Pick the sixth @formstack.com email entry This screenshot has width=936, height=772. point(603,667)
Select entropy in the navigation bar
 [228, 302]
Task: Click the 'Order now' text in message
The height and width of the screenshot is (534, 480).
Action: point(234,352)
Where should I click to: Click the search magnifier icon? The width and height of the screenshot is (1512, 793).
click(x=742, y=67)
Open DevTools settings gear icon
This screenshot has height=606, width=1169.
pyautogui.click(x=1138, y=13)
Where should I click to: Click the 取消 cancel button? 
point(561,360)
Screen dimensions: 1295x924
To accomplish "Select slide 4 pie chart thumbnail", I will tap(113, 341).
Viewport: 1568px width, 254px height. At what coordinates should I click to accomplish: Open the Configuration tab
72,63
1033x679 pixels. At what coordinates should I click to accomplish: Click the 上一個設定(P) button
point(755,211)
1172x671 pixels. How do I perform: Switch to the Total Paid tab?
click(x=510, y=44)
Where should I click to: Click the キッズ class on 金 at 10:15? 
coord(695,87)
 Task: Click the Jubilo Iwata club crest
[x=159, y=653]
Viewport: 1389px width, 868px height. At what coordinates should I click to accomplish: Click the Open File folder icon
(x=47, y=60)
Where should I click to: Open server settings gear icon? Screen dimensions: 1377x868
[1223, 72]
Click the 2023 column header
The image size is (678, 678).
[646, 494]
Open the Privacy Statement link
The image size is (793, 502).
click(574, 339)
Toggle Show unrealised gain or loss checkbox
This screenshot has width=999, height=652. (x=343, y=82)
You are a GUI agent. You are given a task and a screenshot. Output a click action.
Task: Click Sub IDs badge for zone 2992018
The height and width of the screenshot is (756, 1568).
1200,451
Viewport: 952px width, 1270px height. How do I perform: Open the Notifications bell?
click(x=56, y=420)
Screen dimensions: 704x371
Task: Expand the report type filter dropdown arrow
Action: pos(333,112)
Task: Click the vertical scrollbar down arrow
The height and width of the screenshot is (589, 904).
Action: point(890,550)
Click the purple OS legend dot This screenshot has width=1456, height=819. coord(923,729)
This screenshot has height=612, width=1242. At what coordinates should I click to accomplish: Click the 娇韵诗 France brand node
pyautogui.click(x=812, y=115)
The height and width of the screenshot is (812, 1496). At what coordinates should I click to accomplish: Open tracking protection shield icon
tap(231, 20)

--- --- ---

• EXERCISE PROMPT
Copy out the records above verbatim, from the line containing "Task: Click the 'Order now' text in message" through the line containing "Click the purple", including both of those lines.

• FULL OUTPUT
Task: Click the 'Order now' text in message
The height and width of the screenshot is (534, 480).
Action: point(234,352)
Where should I click to: Click the search magnifier icon? The width and height of the screenshot is (1512, 793).
click(x=742, y=67)
Open DevTools settings gear icon
This screenshot has height=606, width=1169.
pyautogui.click(x=1138, y=13)
Where should I click to: Click the 取消 cancel button? 
point(561,360)
Screen dimensions: 1295x924
To accomplish "Select slide 4 pie chart thumbnail", I will tap(113, 341).
Viewport: 1568px width, 254px height. At what coordinates should I click to accomplish: Open the Configuration tab
72,63
1033x679 pixels. At what coordinates should I click to accomplish: Click the 上一個設定(P) button
point(755,211)
1172x671 pixels. How do I perform: Switch to the Total Paid tab?
click(x=510, y=44)
Where should I click to: Click the キッズ class on 金 at 10:15? 
coord(695,87)
 Task: Click the Jubilo Iwata club crest
[x=159, y=653]
Viewport: 1389px width, 868px height. At what coordinates should I click to accomplish: Click the Open File folder icon
(x=47, y=60)
Where should I click to: Open server settings gear icon? Screen dimensions: 1377x868
[1223, 72]
Click the 2023 column header
The image size is (678, 678).
[646, 494]
Open the Privacy Statement link
The image size is (793, 502).
click(574, 339)
Toggle Show unrealised gain or loss checkbox
This screenshot has width=999, height=652. (x=343, y=82)
You are a GUI agent. You are given a task and a screenshot. Output a click action.
Task: Click Sub IDs badge for zone 2992018
The height and width of the screenshot is (756, 1568).
1200,451
Viewport: 952px width, 1270px height. How do I perform: Open the Notifications bell?
click(x=56, y=420)
Screen dimensions: 704x371
Task: Expand the report type filter dropdown arrow
Action: pos(333,112)
Task: Click the vertical scrollbar down arrow
The height and width of the screenshot is (589, 904).
Action: point(890,550)
Click the purple OS legend dot This screenshot has width=1456, height=819. coord(923,729)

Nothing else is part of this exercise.